What are Heirs? Why are they important?

August 11, 2009

If you interact with an estate attorney, you may hear the term “heirs.”  You may think you know what this term means, but it actually has a precise legal definition.   In South Carolina, the term heirs is defined in South Carolina Code of Laws 62-1-201(17). The statutory definition is “those persons, including the surviving spouse, who are entitled under the statute of intestate succession to the property of a decedent.”  The statute of intestate succession is found in South Carolina Code of Laws 62-2-102 and 62-2-103. Intestate succession is where you turn to determine the persons entitled to inherit from a Decedent when there is no Last Will and Testament.

The South Carolina intestacy statute sets forth the heirs as follows:

1. Survived by a spouse and no issue: Spouse.

2. Survived by spouse and issue: Spouse receives one half and all issue share one half.

3. Survived by issue, no spouse: All to issue.

4. One or both parents, no spouse or issue: All to parents.

(Rows showing where targets appear)
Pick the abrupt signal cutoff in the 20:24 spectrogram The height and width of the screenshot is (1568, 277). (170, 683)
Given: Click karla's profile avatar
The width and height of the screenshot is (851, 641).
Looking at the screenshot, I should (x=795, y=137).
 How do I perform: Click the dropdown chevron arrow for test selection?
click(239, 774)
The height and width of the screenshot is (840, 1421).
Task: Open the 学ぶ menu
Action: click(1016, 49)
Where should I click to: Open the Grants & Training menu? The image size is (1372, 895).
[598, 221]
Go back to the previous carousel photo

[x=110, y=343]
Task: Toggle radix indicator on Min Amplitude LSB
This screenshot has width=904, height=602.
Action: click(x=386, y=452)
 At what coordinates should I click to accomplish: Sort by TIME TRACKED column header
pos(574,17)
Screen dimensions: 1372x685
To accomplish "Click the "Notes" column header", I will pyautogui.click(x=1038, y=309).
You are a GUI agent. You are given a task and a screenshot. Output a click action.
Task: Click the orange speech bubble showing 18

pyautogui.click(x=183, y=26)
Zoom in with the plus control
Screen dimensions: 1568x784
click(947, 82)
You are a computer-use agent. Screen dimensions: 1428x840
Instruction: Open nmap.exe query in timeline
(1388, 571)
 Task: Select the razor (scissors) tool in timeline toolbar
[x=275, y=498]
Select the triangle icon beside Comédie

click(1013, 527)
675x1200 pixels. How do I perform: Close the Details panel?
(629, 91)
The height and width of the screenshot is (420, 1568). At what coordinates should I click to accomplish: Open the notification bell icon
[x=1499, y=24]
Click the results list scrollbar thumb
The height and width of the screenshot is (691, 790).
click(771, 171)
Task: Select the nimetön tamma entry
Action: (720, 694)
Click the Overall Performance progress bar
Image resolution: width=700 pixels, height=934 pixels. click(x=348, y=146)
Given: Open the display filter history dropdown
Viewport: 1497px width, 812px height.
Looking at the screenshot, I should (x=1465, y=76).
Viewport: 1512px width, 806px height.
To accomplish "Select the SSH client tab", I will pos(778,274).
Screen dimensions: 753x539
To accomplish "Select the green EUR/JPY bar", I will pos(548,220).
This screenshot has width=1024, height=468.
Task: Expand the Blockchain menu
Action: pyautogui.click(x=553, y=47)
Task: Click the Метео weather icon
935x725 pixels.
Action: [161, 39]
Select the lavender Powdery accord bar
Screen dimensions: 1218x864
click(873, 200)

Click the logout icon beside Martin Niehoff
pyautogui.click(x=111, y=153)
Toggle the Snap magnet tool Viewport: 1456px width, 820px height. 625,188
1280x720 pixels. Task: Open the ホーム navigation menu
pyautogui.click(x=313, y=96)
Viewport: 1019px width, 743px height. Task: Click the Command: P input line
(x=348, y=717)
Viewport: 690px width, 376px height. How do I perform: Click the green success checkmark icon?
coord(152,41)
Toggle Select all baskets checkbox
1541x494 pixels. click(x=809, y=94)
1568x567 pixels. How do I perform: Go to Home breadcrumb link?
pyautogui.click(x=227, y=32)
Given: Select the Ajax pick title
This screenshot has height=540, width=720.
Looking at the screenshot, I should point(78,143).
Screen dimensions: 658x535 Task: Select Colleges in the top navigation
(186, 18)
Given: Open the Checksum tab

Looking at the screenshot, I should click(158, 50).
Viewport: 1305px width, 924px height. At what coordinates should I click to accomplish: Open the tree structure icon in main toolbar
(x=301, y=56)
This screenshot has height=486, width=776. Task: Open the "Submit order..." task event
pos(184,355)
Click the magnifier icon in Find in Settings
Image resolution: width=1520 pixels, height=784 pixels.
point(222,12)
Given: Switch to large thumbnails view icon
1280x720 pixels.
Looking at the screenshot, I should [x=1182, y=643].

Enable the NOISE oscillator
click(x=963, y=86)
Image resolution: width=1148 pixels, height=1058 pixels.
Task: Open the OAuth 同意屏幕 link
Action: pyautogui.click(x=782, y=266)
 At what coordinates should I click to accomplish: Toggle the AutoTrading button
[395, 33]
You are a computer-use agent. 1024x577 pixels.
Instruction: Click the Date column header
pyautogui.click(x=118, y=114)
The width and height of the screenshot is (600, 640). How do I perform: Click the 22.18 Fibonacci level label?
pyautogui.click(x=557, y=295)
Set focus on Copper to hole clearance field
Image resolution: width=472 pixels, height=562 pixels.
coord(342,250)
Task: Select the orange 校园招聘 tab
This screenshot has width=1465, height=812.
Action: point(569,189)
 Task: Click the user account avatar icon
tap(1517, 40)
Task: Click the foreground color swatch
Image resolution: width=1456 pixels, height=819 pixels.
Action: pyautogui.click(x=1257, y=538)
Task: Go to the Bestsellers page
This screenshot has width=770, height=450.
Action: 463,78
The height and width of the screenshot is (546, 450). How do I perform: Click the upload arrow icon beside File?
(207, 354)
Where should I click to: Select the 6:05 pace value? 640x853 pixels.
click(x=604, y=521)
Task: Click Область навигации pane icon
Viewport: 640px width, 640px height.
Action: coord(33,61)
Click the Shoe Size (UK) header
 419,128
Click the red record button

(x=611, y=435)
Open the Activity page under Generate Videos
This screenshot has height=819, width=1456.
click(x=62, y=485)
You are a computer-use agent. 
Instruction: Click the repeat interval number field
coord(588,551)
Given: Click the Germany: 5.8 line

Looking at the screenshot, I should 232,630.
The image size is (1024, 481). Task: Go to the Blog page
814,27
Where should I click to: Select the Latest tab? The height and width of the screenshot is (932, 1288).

Written tasks:
1 – Decide whether each statement agrees with the text on heirs, answering yes or no and quoting the words that settle it: (a) South Carolina defines the term heirs in South Carolina Code of Laws 62-1-201(17). (b) A person survived by a spouse and issue leaves everything to the spouse. (c) Intestate succession applies when the decedent left a Last Will and Testament.
2 – Extend the text on heirs, picking up after its last sentence.
The records have no connection to the text on heirs.

Exercise results:
1 –
(a) Yes: "In South Carolina, the term heirs is defined in South Carolina Code of Laws 62-1-201(17)."
(b) No: "Spouse receives one half and all issue share one half."
(c) No: "when there is no Last Will and Testament."

2 –
5. No spouse, issue, or parents: All to issue of Parents (Decedent’s siblings, nieces/nephews, etc.).

6. No spouse, issue, parents, siblings, issue of siblings: All to grandparents or issue of grandparents.

7. No spouse, issue, parents, siblings, issue of siblings, grandparents or issue of grandparents: All to great grandparents or issue of great grandparents.

8. No spouse, issue, parents, siblings, issue of siblings, grandparents or issue of grandparents, great-grandparents or issue of great grandparents: All to step children or children of step children.

9. None of the above takers available: The estate is taken by the State of South Carolina.  

Why is it important to identify the heirs? Firstly, heirs are entitled to inherit a Decedent’s estate when the Decedent left no Last Will and Testament. Thus, the heirs inherit when Decedent died intestate.

Secondly, you must know who the heirs are even when the Decedent did leave a Last Will and Testament. The Last Will must be filed with the Probate Court and admitted to probate. You are required to provide proof that all of the heirs have been given notice that a Last Will has been submitted for probate. Thus, it is important to prepare a complete and detailed family tree as part of the process of planning for the orderly distribution of your estate.  It is my standard practice to develop as detailed a family tree as possible for every estate planning client.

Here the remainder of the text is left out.